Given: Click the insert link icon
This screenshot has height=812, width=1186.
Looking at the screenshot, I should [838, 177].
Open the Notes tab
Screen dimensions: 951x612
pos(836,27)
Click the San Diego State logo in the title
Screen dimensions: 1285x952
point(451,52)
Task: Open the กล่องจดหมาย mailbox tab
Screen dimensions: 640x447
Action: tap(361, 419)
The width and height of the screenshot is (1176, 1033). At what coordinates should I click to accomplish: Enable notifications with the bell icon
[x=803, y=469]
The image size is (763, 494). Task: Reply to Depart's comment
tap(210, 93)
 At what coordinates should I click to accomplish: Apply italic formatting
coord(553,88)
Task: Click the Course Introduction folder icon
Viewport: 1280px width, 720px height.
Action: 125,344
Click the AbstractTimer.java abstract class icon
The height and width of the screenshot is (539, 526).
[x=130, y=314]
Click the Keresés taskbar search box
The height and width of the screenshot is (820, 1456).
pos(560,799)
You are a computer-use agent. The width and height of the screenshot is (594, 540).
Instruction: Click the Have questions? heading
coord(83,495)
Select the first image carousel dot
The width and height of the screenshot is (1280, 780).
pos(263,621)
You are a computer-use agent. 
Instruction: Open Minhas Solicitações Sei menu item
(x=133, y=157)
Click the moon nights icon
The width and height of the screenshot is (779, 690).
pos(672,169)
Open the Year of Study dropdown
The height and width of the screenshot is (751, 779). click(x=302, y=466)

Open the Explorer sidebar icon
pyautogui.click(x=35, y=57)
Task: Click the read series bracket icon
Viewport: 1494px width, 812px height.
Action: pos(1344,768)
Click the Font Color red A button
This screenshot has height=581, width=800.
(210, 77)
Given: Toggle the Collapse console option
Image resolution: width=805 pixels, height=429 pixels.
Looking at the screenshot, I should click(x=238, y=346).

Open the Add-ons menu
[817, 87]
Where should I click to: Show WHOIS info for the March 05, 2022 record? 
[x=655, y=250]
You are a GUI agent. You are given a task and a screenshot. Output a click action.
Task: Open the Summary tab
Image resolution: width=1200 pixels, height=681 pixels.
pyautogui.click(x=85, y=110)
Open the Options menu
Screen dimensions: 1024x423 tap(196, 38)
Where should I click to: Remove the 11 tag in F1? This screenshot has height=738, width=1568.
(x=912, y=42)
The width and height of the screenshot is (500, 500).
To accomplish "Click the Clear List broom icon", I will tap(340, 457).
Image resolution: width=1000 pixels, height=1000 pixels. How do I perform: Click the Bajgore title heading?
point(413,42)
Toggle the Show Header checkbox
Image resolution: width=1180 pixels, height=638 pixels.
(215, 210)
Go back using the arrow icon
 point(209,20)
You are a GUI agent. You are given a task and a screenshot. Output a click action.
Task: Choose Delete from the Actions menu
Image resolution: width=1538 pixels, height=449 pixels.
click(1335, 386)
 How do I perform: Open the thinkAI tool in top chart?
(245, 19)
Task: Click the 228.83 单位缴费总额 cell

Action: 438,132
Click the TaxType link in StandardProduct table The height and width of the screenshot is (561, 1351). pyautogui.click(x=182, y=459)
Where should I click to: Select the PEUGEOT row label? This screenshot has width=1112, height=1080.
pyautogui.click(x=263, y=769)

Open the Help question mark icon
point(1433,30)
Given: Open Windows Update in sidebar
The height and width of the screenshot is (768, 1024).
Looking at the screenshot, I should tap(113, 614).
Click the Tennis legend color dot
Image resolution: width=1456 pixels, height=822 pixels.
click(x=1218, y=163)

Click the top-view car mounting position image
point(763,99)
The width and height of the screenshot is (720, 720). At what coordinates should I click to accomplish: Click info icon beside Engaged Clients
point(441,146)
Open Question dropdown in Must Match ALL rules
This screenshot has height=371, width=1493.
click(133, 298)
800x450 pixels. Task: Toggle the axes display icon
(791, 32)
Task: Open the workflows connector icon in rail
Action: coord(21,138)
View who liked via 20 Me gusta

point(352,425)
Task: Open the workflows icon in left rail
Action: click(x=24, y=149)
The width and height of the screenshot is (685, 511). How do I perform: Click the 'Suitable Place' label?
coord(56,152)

◆ The task:
Return exactly the lines from the one containing "How do I perform: Open" through the last line of the records above, both included, and nothing else.

◆ Result of the task:
 How do I perform: Open the thinkAI tool in top chart?
(245, 19)
Task: Click the 228.83 单位缴费总额 cell

Action: 438,132
Click the TaxType link in StandardProduct table The height and width of the screenshot is (561, 1351). pyautogui.click(x=182, y=459)
Where should I click to: Select the PEUGEOT row label? This screenshot has width=1112, height=1080.
pyautogui.click(x=263, y=769)

Open the Help question mark icon
point(1433,30)
Given: Open Windows Update in sidebar
The height and width of the screenshot is (768, 1024).
Looking at the screenshot, I should tap(113, 614).
Click the Tennis legend color dot
Image resolution: width=1456 pixels, height=822 pixels.
click(x=1218, y=163)

Click the top-view car mounting position image
point(763,99)
The width and height of the screenshot is (720, 720). At what coordinates should I click to accomplish: Click info icon beside Engaged Clients
point(441,146)
Open Question dropdown in Must Match ALL rules
This screenshot has height=371, width=1493.
click(133, 298)
800x450 pixels. Task: Toggle the axes display icon
(791, 32)
Task: Open the workflows connector icon in rail
Action: coord(21,138)
View who liked via 20 Me gusta

point(352,425)
Task: Open the workflows icon in left rail
Action: click(x=24, y=149)
The width and height of the screenshot is (685, 511). How do I perform: Click the 'Suitable Place' label?
coord(56,152)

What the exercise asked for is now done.